NCCPR news and commentary round-up, week ending January 28, 2020


● Two big stories illustrate the enormous harm wrought by our mad rush to enact “mandatory reporting” laws more than half a century ago.  One, from Rise, illustrates how these laws can devastate entire poor communities.  The other, from NBC News, includes this revelation: Five doctors at a prestigious hospital in Wisconsin are so afraid of false allegations – from their own “child abuse pediatrician” colleagues -- that they fear taking their own children to their own hospital.  I discuss both stories, with links to both in this blog post.

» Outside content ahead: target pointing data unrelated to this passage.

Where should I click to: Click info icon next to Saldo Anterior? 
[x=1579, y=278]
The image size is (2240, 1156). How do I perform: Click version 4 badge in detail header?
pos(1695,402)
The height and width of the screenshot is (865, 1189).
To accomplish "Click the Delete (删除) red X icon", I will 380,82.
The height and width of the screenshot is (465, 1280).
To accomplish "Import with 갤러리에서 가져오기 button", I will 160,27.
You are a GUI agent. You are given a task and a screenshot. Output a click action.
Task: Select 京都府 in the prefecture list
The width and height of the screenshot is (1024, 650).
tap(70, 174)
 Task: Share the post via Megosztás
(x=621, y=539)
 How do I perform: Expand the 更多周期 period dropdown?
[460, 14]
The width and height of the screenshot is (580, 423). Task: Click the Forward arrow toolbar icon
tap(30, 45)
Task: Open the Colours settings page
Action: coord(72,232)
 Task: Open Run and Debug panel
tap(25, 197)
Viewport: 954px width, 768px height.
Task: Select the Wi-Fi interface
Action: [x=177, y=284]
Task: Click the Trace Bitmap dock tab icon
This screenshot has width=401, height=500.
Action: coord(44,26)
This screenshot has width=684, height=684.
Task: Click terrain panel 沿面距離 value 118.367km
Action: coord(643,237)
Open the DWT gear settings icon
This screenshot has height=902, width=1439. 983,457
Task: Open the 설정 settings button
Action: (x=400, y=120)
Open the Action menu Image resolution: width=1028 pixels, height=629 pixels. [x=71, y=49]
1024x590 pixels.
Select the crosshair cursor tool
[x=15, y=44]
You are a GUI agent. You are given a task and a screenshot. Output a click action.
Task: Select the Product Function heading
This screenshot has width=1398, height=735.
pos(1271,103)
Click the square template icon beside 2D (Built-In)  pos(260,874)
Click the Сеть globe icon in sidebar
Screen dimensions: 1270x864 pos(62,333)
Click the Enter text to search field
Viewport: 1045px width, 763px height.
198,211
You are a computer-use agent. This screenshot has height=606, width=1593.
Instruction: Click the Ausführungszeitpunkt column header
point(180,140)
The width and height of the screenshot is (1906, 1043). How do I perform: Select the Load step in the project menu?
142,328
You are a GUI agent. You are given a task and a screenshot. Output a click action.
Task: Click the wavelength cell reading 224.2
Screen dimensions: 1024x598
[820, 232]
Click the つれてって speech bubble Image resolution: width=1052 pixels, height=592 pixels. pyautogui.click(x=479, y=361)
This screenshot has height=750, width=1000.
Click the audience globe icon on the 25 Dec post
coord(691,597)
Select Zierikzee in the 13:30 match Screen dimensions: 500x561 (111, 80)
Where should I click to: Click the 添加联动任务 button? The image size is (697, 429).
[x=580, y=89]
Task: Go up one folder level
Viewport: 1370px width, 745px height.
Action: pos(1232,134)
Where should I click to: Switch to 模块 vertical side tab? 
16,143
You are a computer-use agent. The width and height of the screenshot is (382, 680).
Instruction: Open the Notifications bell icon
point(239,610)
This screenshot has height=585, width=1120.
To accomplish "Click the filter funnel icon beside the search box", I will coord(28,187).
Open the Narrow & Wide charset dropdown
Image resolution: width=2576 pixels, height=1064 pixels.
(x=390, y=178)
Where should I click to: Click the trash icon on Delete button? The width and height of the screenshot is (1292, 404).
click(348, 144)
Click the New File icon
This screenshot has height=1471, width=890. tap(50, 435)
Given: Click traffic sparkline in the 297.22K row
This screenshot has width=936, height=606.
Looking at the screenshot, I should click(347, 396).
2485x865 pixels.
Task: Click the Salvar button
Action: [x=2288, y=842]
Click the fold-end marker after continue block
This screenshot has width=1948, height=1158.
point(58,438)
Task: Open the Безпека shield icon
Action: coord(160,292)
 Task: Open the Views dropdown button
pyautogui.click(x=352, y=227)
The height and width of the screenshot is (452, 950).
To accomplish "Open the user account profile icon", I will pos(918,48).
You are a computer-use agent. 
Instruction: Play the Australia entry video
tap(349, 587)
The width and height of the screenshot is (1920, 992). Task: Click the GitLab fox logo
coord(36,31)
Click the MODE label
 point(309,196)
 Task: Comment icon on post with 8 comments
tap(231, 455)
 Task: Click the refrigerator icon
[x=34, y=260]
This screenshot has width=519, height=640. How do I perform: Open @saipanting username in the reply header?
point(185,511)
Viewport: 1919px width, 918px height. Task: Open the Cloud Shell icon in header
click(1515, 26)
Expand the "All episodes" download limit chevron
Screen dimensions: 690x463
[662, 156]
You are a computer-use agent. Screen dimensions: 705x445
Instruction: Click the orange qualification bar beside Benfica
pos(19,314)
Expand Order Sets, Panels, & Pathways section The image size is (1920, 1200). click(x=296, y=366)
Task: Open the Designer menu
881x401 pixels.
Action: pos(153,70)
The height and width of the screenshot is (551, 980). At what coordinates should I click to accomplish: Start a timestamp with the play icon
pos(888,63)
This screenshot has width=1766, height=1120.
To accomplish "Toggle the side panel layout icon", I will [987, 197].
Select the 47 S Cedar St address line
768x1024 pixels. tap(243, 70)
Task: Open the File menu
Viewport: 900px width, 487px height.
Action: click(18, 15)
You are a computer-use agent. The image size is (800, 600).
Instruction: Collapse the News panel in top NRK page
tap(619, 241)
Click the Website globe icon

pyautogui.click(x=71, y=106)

● The Associated Press reports on still another study documenting the harm of foster care.

● Child welfare has its own creation myth – and it’s dead wrong. The real story is much more interesting, and teaches profound lessons.  I wrote about it for Youth Today.  Here’s a spoiler: Mary Ellen Wilson was a foster child.

● A member of the Board of Supervisors in Yolo County, California, is beginning to worry about the foster-care panic in that county. Here’s his column in the Davis (Calif.) Vanguard.  And here’s some context.

● In Los Angeles County the police department is wisely refusing to do duplicate child abuse investigations concerning allegations of “emotional abuse.” The L.A. Sheriff’s office doesn’t understand that you can’t fight emotional abuse by inflicting emotional abuse.  I have a blog post about it.

● Speaking of emotional abuse, consider the lead anecdote in this column from Vivek Sankaran in the Chronicle of Social Change.